Avatar photo

We’re Sorry. Here’s What Happened.

On November 4th, 2013, Keen IO experienced a brief period of instability. In fact, it was three brief periods (lasting only minutes each) of instability over the course of about four hours. It started just before 12 PM Pacific time and was completely resolved a little before 4 PM Pacific time. This is a long time for a customer-facing incident; luckily, we were able to reduce the customer-impacting time periods to only a few minutes.

The core of our business is built on transparency and trust. I’m going to share a number of technical details here that will hopefully explain what went wrong and the steps we took to mitigate the immediate symptoms and the steps we took to fix the underlying issues now so this type of thing doesn’t happen again. This post is no excuse for the occurrence — we must and will do better in the future.

Prerequisites

Before proceeding, I should explain two things. Bear with me.

1.) When you’re a customer of Keen IO, you’re actually writing into / querying from multiple sources: our first architecture, backed by Mongo, and our second architecture, backed by Storm and Cassandra. The second is vastly more performant, and all of our biggest customers are on that. What that means is that all of their data is being written into Cassandra and all of their queries are processed by our Storm tier. However, we still write all data to Mongo.

The important distinction to make here is that the second architecture exposes a property on every event called “keen.id”. It’s what you’d expect — a collection-unique identifier for each event. The first architecture doesn’t expose this. While we certainly have internal ids we never added them to the data layer exposed to our customers.

2.) One of the features our customers love is the fact that our API is schema-less. You don’t have to set up tables or columns before sending us your data. Just shoot us some JSON and we’ll make sense of it. We call this “inferring schema”. Think of this happening asynchronously when writing events — we keep a count of the number of times we’ve seen a certain property, along with counts of what data type that property has had — string, number, etc.

What Happened

Right before noon, our monitoring started to alert us that something unusual was happening. We saw elevated numbers of exceptions (normally we see only a few a day and fix the underlying causes quickly). Charts related to our reverse proxy showed a HUGE spike in nginx writing connections (going from about 2,000 across all our load balancers to 100,000) that correlated to (smaller) dips in requests per second. The app servers in one of our data centers were completely loaded. API requests were still getting through to that DC, but very unreliably. Here are some screenshots of what we saw:

Nginx reading/writing/waiting connections (the spikes are pretty obvious):

0_yPczwnyrd17UKwN5.png

Nginx requests/second (look at the dips in RPS):

0_RUQw2QZgmxhsnec7.png

App server (the timeframe is different from the above charts but you can see the build-up, eventual 100% memory usage, and then steep drop-off as the Python processes were restarted):

0_iRQT7Nznp1AprkTw.png

The first thing we did was to attempt to relieve stress on the loaded app servers. We recently switched DNS providers to Dynect. It allows us to dynamically move traffic associated with specific geographic regions to different hosts very quickly. It also continually monitors the IPs we tell it to serve — if Dynect detects that any of those stop responding, it will cease serving those IPs via DNS. We immediately shifted traffic to our other DC — this almost immediately brought our connection load back to normal.
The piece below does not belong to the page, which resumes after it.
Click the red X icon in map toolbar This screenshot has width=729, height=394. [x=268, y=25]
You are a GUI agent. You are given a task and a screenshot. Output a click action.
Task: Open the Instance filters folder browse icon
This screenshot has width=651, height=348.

Unfortunately, the app servers in our first data center weren’t returning to normal load levels despite not serving much traffic. In an attempt to bring these boxes back in line, we do something we do all the time here — a normal code deploy. This effectively restarts the Python processes running our API servers, and does so in a user-safe way (i.e. we take servers out of the load balancing pool, update and restart them, then put the servers back in the pool). This successfully brought the load level back to normal. After monitoring for a few minutes we reverted the DNS changes we made to balance traffic evenly across our data centers again.

At this point, we had restored a normal level of service for our customers but hadn’t yet looked into what might have caused the problem to begin with.

We quickly established that none of our service providers claimed to be having issues, so we started analyzing user behavior to see what we could pick up. We noticed two unusual things — a much higher level than normal of connections to one of our datastores (Mongo) combined with one specific customer firing off a number of API calls that we hadn’t seen before.

MongoDB connections (dark blue is open connections, light blue is available connections):

0_f4bnAa72kFQ4annZ.png

The customer use case was interesting. They had accidentally created some duplicated events in one of their bigger collections (over 5,000,000 events) and had written a script to clean those up. They knew what those duplicate events looked like, so their script did an API Extraction to pull all matching events. They then attempted to delete those matching events by ID.

For a customer on our Storm/Cassandra architecture, here’s what the lifecycle of a delete looks like:

  1. Delete request comes to an API server.
  2. We tell Storm to process that delete on Cassandra. Schema inference is taken care of automatically.
  3. We tell Mongo to process that delete, which happens in several phases:
  4. We build a Mongo filter based on the user request. This translates user-facing property names into their internal representations.
  5. A delete request is sent off to Mongo based on those filters.
  6. Once the delete finishes, we recalculate schema from the remaining events in the collection.

We hit two main problems with this approach:

1.) The Mongo architecture never expected a user to filter with a property called “keen.id”. Because we didn’t build a filter that would result in a query hitting an index, Mongo would revert to a full table scan, which is incredibly expensive. Even worse, the operation was a delete, which meant Mongo took out a write lock on the database for the operation, which meant that repeated deletes would stack up behind each other. For a small collection, this might be okay, but not for one that had over five million events. This explained the huge increase in open connections to Mongo.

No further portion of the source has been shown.